◆ Data listing:
------------------------------------------------------------

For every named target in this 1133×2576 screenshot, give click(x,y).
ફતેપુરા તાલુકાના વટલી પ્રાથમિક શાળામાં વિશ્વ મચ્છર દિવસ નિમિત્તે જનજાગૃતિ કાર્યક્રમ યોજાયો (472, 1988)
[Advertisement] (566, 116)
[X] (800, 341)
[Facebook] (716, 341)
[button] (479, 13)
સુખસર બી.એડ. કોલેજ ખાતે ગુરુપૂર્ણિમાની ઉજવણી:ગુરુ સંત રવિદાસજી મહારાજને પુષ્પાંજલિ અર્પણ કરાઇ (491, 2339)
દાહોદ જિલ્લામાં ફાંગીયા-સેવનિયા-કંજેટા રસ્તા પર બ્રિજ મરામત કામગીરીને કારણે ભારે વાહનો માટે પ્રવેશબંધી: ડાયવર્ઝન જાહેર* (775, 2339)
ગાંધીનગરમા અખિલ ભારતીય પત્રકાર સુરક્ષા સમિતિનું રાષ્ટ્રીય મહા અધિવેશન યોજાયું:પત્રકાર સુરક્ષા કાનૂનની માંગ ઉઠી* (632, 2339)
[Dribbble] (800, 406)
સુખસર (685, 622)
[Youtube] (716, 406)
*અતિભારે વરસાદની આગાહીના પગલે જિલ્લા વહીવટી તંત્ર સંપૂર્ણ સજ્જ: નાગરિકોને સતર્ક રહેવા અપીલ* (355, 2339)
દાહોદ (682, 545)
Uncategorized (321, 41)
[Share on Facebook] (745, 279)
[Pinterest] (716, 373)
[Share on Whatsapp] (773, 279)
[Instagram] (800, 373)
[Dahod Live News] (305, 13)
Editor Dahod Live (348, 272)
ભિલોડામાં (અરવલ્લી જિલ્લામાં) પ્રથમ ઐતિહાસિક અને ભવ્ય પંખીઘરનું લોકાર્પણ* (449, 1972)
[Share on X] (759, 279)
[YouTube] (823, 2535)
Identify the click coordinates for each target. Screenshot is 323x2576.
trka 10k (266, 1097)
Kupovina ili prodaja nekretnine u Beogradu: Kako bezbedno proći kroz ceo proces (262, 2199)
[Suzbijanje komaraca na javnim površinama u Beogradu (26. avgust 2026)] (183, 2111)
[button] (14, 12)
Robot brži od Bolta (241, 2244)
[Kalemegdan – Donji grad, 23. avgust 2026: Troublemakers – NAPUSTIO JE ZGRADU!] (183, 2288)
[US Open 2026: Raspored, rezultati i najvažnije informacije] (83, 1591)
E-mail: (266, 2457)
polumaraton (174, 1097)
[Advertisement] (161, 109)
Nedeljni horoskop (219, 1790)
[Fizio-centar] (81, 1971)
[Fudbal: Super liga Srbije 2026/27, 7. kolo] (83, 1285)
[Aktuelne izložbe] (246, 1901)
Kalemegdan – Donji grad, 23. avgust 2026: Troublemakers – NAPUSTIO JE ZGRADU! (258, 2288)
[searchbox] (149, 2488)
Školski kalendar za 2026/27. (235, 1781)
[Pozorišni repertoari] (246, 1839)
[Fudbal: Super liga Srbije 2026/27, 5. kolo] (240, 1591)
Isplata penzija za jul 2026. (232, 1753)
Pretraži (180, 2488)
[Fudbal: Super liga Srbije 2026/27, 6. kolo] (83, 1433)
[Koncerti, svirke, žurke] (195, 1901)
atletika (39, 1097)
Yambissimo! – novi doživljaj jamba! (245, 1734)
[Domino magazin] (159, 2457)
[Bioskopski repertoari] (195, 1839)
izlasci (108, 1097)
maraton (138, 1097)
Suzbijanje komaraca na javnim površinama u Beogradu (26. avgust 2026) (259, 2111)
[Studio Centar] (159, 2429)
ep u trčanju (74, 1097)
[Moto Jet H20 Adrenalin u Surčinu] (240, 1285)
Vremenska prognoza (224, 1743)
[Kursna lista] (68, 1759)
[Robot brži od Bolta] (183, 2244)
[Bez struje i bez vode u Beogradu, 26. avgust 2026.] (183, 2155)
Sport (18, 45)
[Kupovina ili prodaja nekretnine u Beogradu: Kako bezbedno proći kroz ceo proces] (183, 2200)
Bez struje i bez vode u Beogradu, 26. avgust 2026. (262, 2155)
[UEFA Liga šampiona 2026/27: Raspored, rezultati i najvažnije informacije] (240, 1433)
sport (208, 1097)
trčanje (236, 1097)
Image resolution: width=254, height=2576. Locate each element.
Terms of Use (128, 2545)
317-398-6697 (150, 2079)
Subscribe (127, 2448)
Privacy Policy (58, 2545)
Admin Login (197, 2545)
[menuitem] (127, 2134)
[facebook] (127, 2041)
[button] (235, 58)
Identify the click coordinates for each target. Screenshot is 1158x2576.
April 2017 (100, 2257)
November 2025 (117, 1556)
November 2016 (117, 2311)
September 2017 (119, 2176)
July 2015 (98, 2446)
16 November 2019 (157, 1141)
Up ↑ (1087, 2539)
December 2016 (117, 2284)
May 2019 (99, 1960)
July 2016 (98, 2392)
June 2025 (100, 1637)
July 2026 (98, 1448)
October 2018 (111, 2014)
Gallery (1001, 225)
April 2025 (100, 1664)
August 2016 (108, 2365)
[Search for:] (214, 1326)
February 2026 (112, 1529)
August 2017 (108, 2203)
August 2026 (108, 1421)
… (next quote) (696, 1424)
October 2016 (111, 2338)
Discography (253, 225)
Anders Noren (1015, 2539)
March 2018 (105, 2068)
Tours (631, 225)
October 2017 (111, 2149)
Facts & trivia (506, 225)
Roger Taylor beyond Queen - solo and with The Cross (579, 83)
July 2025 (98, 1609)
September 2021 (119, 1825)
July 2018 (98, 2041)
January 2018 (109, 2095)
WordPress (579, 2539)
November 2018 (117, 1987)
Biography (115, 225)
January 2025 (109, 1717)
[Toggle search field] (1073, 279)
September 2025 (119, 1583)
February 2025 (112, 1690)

------------------------------------------------------------

◆ What you have to do: Could you give the number of lines in the data above that contain the string "July", with no other words?

◆ Response: 5